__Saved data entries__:
§

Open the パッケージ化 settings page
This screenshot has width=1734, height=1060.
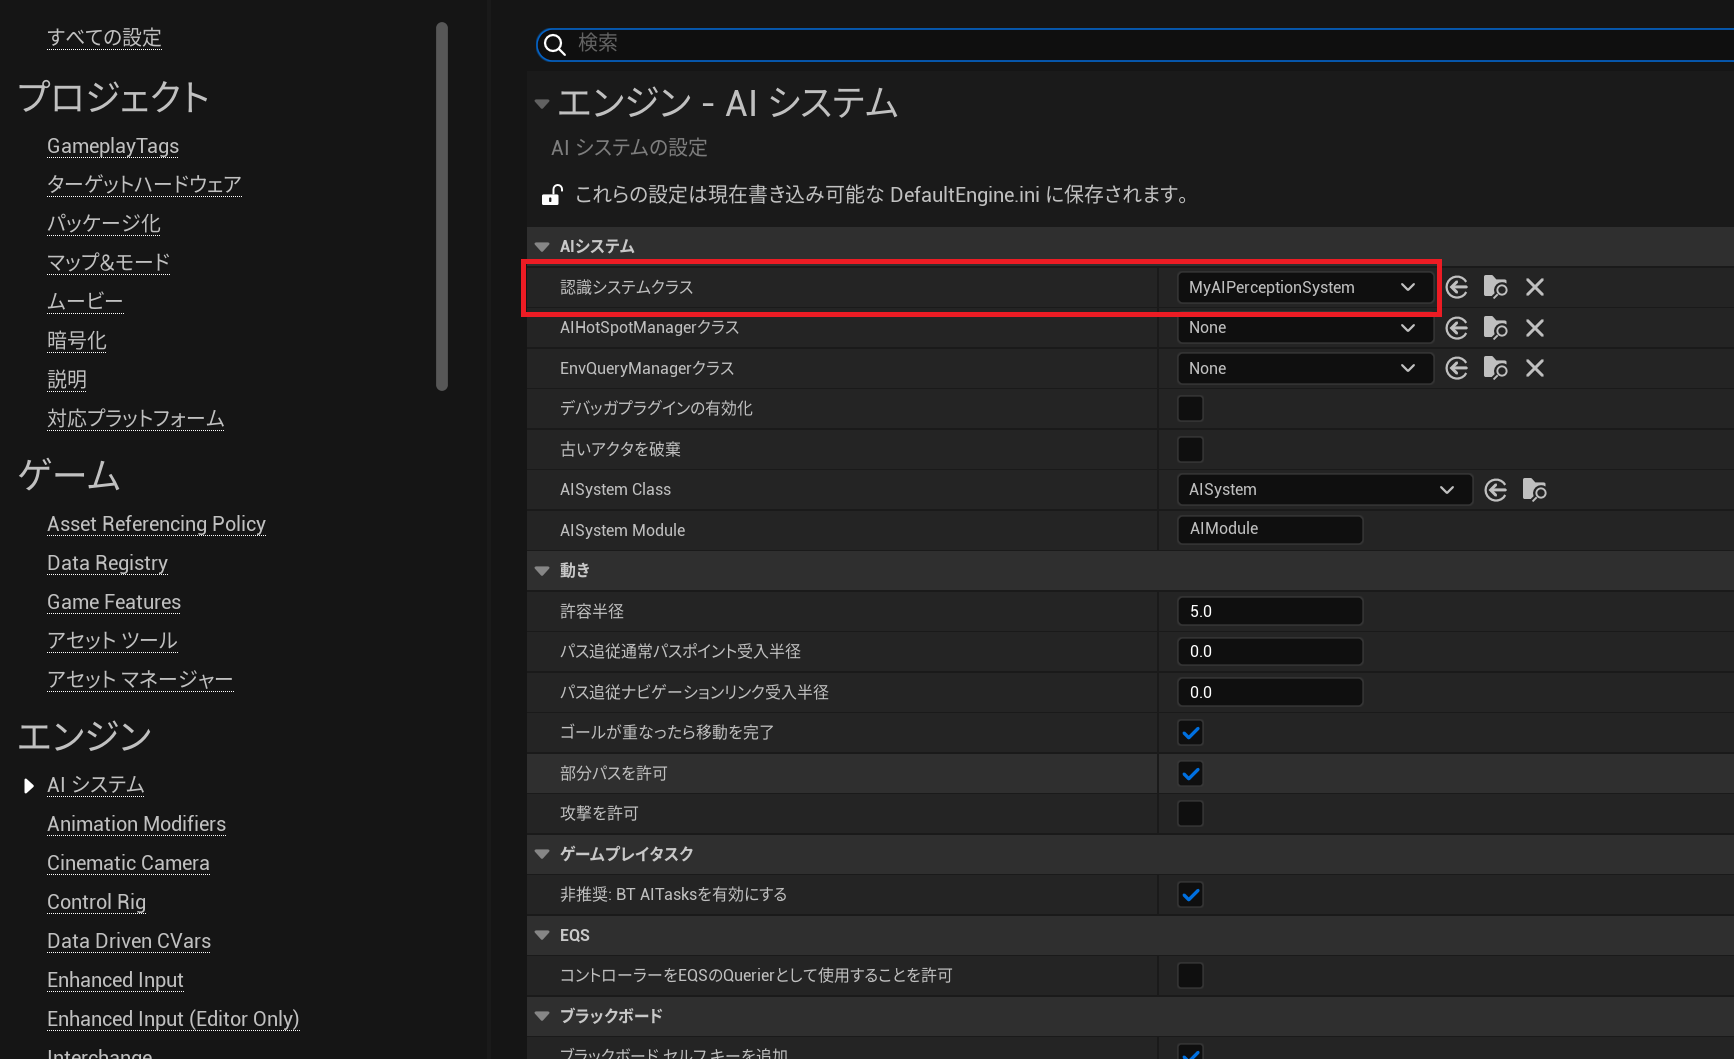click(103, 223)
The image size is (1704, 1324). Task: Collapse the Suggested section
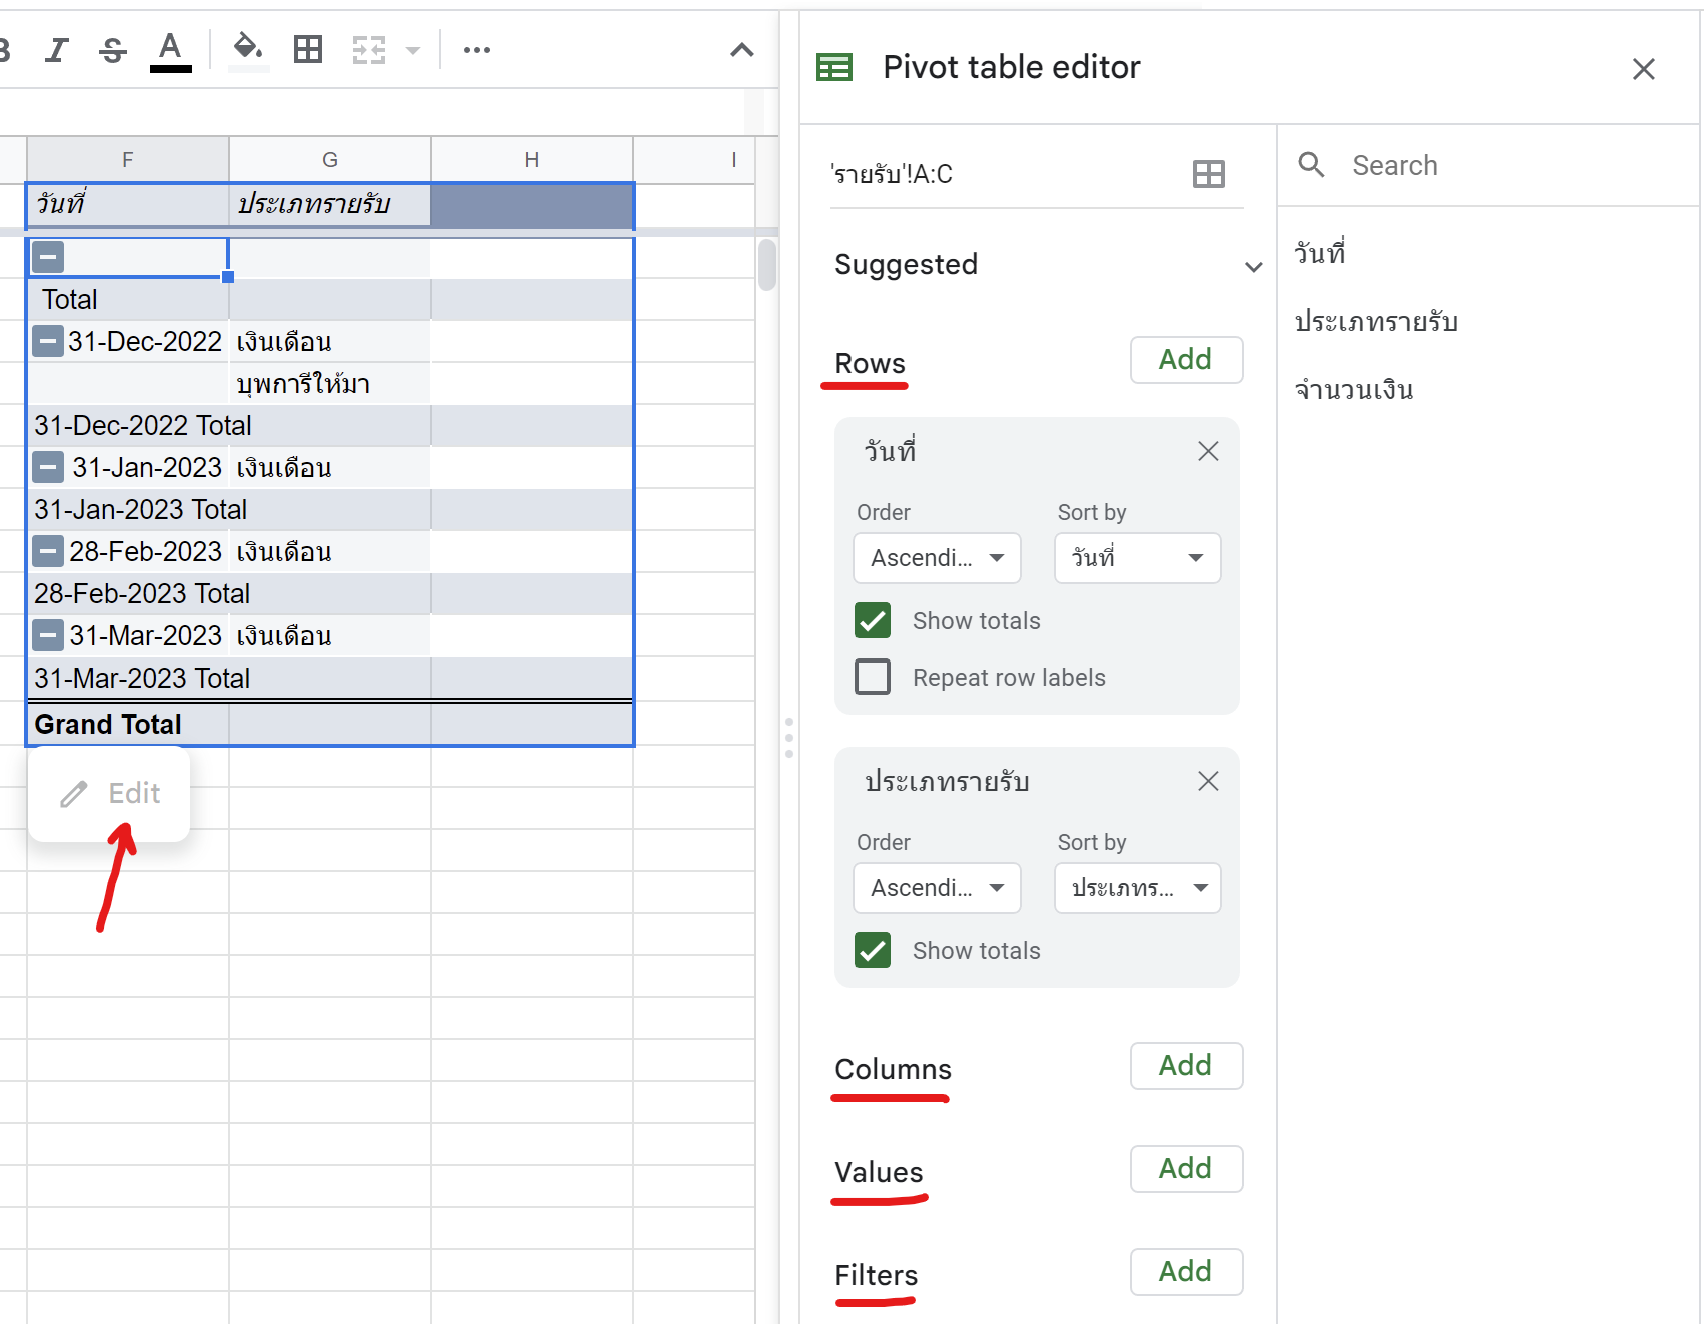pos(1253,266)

§

__Problem description__:
Without the pictures, reproduce every line of the records above exactly.

__Answer for the task__:
Open the パッケージ化 settings page
This screenshot has width=1734, height=1060.
click(103, 223)
The image size is (1704, 1324). Task: Collapse the Suggested section
pos(1253,266)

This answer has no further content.